Find "Screen dimensions: 379x213" in the listing below, then set down only that line and each later line, unchanged, leaving out pictures.

§ Extracted material
↓

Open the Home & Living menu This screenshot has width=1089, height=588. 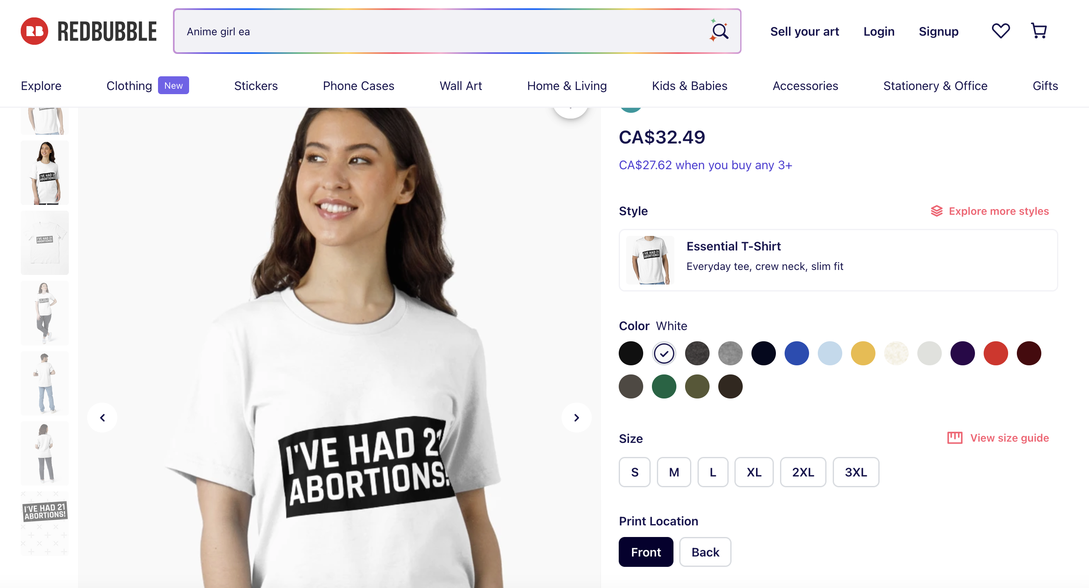[566, 86]
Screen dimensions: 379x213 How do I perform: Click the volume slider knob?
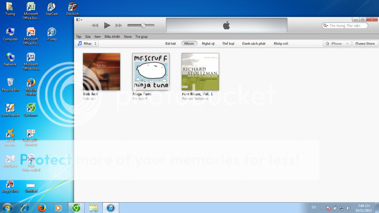pyautogui.click(x=143, y=25)
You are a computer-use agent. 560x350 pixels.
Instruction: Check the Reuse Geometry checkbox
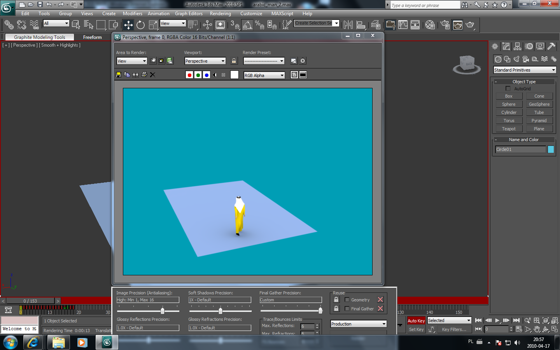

↑

§ Output below
Screen dimensions: 379x213 How do I perform: Click the volume slider knob?
pyautogui.click(x=143, y=25)
You are a computer-use agent. 560x350 pixels.
Instruction: Check the Reuse Geometry checkbox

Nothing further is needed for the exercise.